| Exercise brief |
From the first line to the last, repeat the data exactly and drop the pictures.

| Extracted material |
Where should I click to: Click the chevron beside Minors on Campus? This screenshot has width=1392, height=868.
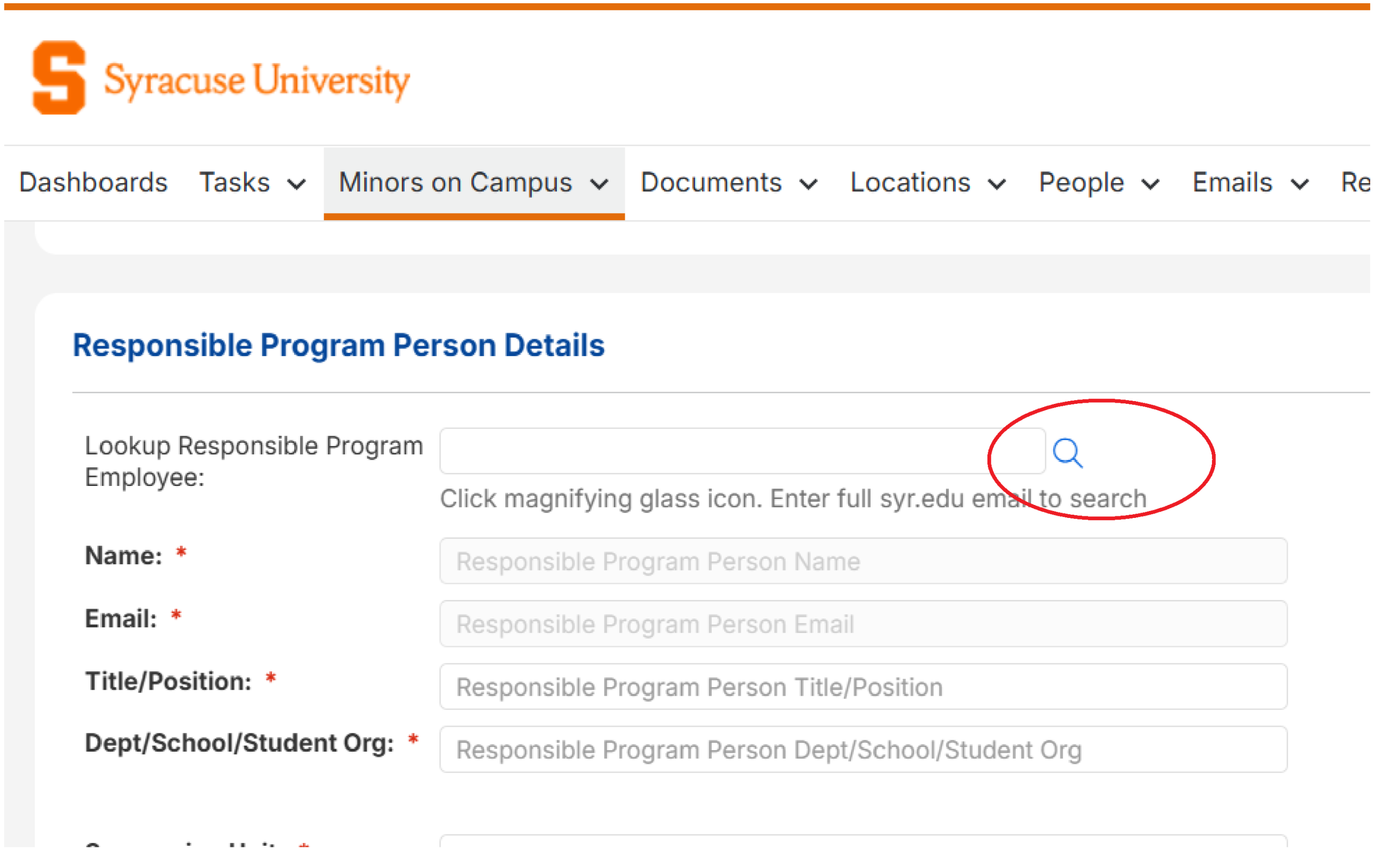tap(599, 184)
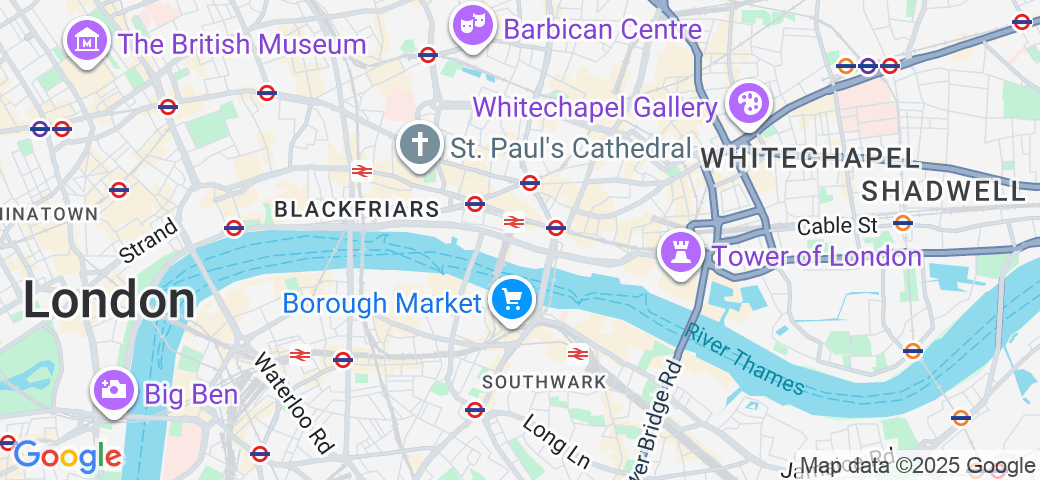Select the Waterloo Rd street label
Screen dimensions: 1040x480
pyautogui.click(x=293, y=402)
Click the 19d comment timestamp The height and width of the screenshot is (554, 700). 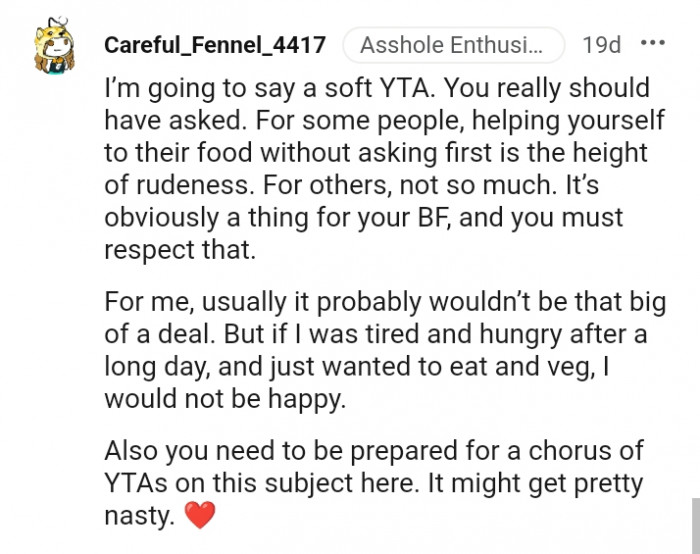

| Solved exercise |
Where should I click to: Click the chevron beside Minors on Campus? This screenshot has width=1392, height=868.
tap(599, 184)
Select the Waterloo Rd street label
Screen dimensions: 1040x480
pyautogui.click(x=293, y=402)
Click the 19d comment timestamp The height and width of the screenshot is (554, 700). 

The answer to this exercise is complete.